All for only the price of whatever prescription medication I needed. I expected to pay for my medicine, but could never really wrap around my head around the idea that I didn’t owe the doctors, nurses and the service anything at all. Other than to get well.

Away from university, I now have a local surgery, with a wonderful GP. Yes, so I have to ring up at eight in the morning on the day if I wanted an appointment, but I am rarely – as I said – urgently ill. If I was, there was the walk-in centre, which means waiting a while, but I would get seen. If I was in terrible need, I have always been certain I would be cared for.

I broke my first ever bone at the age of 28. I got x-rayed, advised, wrapped up and given a pair of crutches with word to return for a check up in six weeks. For nothing.

I developed plantar fasciitis after attempting the Trailwalker challenge in 2009. I first spent weeks with a foot clinic, doing everything from exercises to laser therapy and getting insoles made. Eventually I was recommended acupuncture, which alongside my training at the gym, made a huge difference to how well and how much I could walk without pain.

All that, for nothing.

One of our dear friends had to be in the ICU for several weeks because of complications involving her heart and lungs. There was talk of surgery, of observation, of recovery. All those weeks she was cared for, she didn’t owe them anything.

I fell into depression, and on my GP’s advice I tried Cognitive Behavioural Therapy. They in turn felt I was better suited to something else. I waited, and did a different kind of therapy for a while. It suited me even less, in the end. So now I have anti-depressants.

The entire journey that ended with me needing to pay only £7.40 for enough medication to enable me to be me for two months at a time, cost me nothing.

I know that I am very lucky to be sufficiently healthy that I only rely on the NHS for my prescriptions. I am also lucky that Nick’s health insurance at work also covers me. But I am not everyone. There are people in greater need than me, and who are not so fortunate to have the option of health insurance.

Last week, when I had to go into hospital for a minor procedure, I marvelled again at how I’m being cared for at no cost.
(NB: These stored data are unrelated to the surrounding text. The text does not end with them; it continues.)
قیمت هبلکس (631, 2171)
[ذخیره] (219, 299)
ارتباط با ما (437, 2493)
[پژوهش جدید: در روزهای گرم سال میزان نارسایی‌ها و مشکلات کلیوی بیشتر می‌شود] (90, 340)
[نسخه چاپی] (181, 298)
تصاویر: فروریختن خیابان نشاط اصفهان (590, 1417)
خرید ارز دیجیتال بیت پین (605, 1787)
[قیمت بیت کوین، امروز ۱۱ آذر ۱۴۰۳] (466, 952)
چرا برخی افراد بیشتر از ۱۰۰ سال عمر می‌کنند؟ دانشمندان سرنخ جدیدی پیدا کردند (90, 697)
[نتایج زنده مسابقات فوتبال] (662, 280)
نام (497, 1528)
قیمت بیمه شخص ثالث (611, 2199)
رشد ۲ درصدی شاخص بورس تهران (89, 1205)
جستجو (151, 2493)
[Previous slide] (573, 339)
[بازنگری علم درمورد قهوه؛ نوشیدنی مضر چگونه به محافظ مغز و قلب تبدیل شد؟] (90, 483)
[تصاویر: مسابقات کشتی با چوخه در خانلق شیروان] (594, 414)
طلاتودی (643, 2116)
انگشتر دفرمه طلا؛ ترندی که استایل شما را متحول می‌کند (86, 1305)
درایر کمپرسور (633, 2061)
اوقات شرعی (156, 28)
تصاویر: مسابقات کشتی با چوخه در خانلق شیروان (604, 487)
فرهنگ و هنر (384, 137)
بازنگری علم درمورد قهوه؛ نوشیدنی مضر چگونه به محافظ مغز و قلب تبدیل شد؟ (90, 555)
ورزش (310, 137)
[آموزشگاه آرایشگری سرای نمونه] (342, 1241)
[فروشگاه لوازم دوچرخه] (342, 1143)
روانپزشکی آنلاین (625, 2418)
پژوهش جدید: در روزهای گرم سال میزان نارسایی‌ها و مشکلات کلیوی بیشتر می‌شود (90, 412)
I marvelled at how if the results of the procedure bore bad news, I was certain that I would be told my next steps, and how I would achieve them, and who would be there to help me. Luckily for me, it didn’t.

But if that procedure were to take place next week, I would not be marvelling. I would be scared. Because that certainty is now gone.

I don’t fully understand the changes that the NHS Bill is proposing. All I understand is that as it passes, the NHS – declared “one of the most humanitarian acts that has ever been undertaken in peace time” – would never be the same again. Until Monday afternoon, I knew anyone and everyone would be cared for by this great institution. On Monday evening a friend of mine said something quite simple, and yet thinking about it now, it’s like a blow to the chest:

“I got well for free.”

Today, I no longer know for sure.

Back home in Malaysia, I know that there are people less well-off who have to travel into the capital city at great cost, to then pay for their medication that may only last them a month, because that is all they can afford at the time. I know that a cousin of mine would be deeply out of pocket if not for the generosity of our families who were willing to help him when his only daughter had to be hospitalized. I know my parents opened their wallets when I needed treatment for dengue fever.

I am very grateful for the NHS, even though I am very fortunate to be well and able. I am grateful that people I know and their loved ones have been cared for at minimum cost, which helps ease such burdens. I am grateful that when Nick’s grandfather was ill and had to go to hospital, there was little to worry about other than the state of his health, because the NHS was there.

I am not so sure that my children would worry as little we did for their grandfather, my beloved father-in-law.

It is this uncertainty that is making everyone worry. And I don’t want to get used to it.